Анька вздрагивает, услышав Таин голос откуда-то сверху, но, быстро сообразив, что к чему, тем же манером карабкается по скобам наверх, бормоча:

– Вот ты не веришь, а мамка говорила, у них пацаны на минах подрывались там, где немец проходил.

– Так то когда было, – спокойно отвечает Тая. – Война кончилась – ещё моя мама не родилась. Мне бабушка рассказывала: тут фашисты проходили, когда отступали, некогда им было мины раскладывать. Кидали бутылки с зажигательной смесью. Между прочим, в наш дом тоже кинули. Но прабабушка вбежала в комнату и выбросила бутылку в окно. Только на полу подпалины остались, – и Тая посмотрела в угол избы, где чернели обугленные брёвна.

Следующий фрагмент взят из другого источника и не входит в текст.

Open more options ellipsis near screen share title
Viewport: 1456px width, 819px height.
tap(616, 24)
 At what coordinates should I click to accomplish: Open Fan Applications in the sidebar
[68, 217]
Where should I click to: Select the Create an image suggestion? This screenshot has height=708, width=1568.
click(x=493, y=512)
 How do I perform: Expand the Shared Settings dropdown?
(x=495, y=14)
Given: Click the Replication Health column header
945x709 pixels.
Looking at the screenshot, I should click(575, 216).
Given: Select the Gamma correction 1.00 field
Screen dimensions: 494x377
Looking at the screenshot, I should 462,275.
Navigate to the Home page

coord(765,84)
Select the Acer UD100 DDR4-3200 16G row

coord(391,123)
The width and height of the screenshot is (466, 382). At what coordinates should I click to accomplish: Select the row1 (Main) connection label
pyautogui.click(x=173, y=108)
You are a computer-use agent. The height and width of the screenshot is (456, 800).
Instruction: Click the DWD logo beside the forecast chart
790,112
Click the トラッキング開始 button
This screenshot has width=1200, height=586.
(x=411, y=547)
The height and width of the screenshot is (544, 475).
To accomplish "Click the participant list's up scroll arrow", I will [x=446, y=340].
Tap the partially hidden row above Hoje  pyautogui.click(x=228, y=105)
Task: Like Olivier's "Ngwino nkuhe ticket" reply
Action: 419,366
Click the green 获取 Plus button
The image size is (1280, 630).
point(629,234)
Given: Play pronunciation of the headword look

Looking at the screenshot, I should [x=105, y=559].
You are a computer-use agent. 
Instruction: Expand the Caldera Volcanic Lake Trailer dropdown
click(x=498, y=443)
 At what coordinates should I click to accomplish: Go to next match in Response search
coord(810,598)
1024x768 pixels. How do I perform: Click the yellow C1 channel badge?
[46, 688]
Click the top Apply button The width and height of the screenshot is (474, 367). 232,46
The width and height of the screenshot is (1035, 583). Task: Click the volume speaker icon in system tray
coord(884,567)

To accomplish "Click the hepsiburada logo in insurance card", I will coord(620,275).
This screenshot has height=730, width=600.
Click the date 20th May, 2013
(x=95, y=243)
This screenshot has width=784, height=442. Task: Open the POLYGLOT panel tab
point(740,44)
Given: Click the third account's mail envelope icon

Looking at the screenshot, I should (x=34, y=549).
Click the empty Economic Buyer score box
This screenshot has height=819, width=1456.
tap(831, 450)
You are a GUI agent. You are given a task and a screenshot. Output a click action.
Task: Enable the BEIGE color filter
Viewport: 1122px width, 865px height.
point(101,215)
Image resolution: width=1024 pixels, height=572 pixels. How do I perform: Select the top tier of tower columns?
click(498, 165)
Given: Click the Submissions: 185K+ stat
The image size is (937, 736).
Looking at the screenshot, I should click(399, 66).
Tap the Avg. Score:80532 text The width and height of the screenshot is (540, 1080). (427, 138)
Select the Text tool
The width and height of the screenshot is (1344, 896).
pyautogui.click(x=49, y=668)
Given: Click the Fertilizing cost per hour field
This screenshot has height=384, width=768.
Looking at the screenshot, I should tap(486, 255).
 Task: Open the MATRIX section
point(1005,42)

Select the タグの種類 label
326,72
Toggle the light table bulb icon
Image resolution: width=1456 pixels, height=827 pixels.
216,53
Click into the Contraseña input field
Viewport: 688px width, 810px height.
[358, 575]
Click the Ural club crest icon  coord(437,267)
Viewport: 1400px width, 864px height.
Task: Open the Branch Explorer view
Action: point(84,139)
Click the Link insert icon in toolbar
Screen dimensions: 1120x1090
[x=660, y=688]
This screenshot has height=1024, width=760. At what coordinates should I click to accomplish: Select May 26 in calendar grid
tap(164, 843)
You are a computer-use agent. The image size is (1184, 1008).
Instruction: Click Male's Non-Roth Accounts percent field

– Я ж говорю – фашисты пожгли! – уловила Анька знакомую тему.

– Может, и так, – примирительно согласилась Тая. – Только смотри: тут газеты «Ленинское знамя» за шестьдесят третий год. А это уже после войны.

Тая протянула Аньке кипу сырых газет. Та осторожно взяла и вдруг спросила:

– Это та самая твоя прабабушка, которая герой войны?

Тая опешила. Внезапный перескок на другую тему сбил её с мысли, и она застыла, держа в руке газеты. Но Аньку не смутило превращение Таи в статую. Она усмехнулась, словно знала какую-то важную тайну, и сказала гордо, приподняв рыжеватые брови:

– Между прочим, Анна Каренина – и из кино, и из книжки. Красивая женщина была – страсть! И вот, значит, влюбился в неё один хлыщ, расфуфыренный весь, – страсть! И она тоже, значит, влюбилась, ну просто страсть, и сбежала от мужа. А ребёночек-то у мужа остался. Ну, она и страдает. Вот, – оборвала Анька, как будто рассказывала фильм, не досмотренный до конца. – А вообще «Анна» значит «милость» и… – она запнулась, выговаривая незнакомое слово, – «благодать». Добрые мы, милостивые, всех жалеем…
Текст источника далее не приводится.